The visit to the Camp was a fun one once the unwanted tasks were completed, blue skies, trees, quiet, bird song, and a starry heaven at the end of the day. It was lovely.

Everything was so very dry! Our little swamp was completely dry, giving Attila the opportunity to pull out dead branches and a stump. It was so dry that we decided not to have a camp fire, there was a bit of wind, and it didn’t seem worth the risk. Because it is dry we had only a half a barrel of water in our rain barrel, which we use to douse our camp fire. It was enough to douse a camp fire, but it would not have been enough to deal with a spark catching a dry patch of dead grass, or something similar. We enjoyed sitting under the stars instead, so bright, so reliable, so unconcerned with us, and yet part of us, as we are part of the universe.

Monday was a very exciting day. An early morning call from Lares, they were on their way to the hospital. That evening little Willow was born, 9 pounds, 12 hours of labour. Tuesday evening Terra arrived home with Willow. We visited, and once Willow was in my arms I could not give her up until she demanded to be fed, so back to Mama. I experience falling in love in an instant, I am aware of it happening, such a wonderful, wonderful feeling. Those roving newborn eyes, suddenly fixing on my face, gazing at me with such curiosity, concentration, acceptance, love at first sight. This happened with my children when they were put in my arms after their births, and with every single one of my Grandbabies.

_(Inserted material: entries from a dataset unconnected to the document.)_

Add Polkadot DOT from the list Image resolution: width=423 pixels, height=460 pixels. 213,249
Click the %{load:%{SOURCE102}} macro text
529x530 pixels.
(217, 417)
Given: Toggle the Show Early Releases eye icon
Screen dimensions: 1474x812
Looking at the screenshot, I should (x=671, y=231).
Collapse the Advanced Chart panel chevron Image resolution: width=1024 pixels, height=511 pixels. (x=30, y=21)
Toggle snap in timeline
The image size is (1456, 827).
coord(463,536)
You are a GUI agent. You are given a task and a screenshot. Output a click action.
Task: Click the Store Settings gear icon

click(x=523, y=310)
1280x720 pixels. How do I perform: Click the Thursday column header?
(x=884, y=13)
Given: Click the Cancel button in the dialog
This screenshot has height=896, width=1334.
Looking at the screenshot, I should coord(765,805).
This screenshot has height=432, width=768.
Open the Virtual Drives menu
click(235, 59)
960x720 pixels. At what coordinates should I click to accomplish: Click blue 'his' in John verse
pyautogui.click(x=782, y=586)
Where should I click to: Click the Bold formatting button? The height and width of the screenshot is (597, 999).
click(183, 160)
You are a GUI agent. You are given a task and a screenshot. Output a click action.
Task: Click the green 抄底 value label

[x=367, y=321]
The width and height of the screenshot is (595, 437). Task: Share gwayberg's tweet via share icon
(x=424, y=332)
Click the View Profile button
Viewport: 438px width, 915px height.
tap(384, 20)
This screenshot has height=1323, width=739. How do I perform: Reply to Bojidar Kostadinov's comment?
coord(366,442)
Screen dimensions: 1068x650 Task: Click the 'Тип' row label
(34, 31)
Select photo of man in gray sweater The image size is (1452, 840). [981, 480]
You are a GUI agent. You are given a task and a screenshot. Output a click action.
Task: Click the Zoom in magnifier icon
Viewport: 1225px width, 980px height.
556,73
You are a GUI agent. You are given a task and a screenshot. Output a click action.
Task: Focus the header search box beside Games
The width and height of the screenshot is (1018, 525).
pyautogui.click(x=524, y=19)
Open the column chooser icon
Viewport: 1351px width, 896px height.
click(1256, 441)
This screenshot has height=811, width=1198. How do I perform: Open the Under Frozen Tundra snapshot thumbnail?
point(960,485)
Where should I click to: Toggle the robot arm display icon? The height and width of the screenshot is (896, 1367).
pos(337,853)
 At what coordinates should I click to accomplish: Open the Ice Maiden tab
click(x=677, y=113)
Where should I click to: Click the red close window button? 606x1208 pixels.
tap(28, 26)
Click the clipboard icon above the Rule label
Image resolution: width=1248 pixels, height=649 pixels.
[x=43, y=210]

Today is sunny and mild and just about perfect. Early this morning the Installer arrived to replace the broken window pane on our new living room window. The window pane arrived cracked, when it was installed in March, and it has taken this long for the window manufacturer to supply the company, that did the window installation, with the replacement. It took only 30 minutes for the fellow to replace the pane, and he parged one of the basement windows, where I didn’t know it needed it! He will come back to caulk the window when the parge has cured.

I was just watching a video made by a family who rely exclusively on a solar system for their electricity. She said that when they had hydro service, they used 60 kWh per day. I looked up our peak usage, 36.5 kWh per day, used during a month when the temperature was on average -1C, and the ground source heat pump would have provided most of our heat.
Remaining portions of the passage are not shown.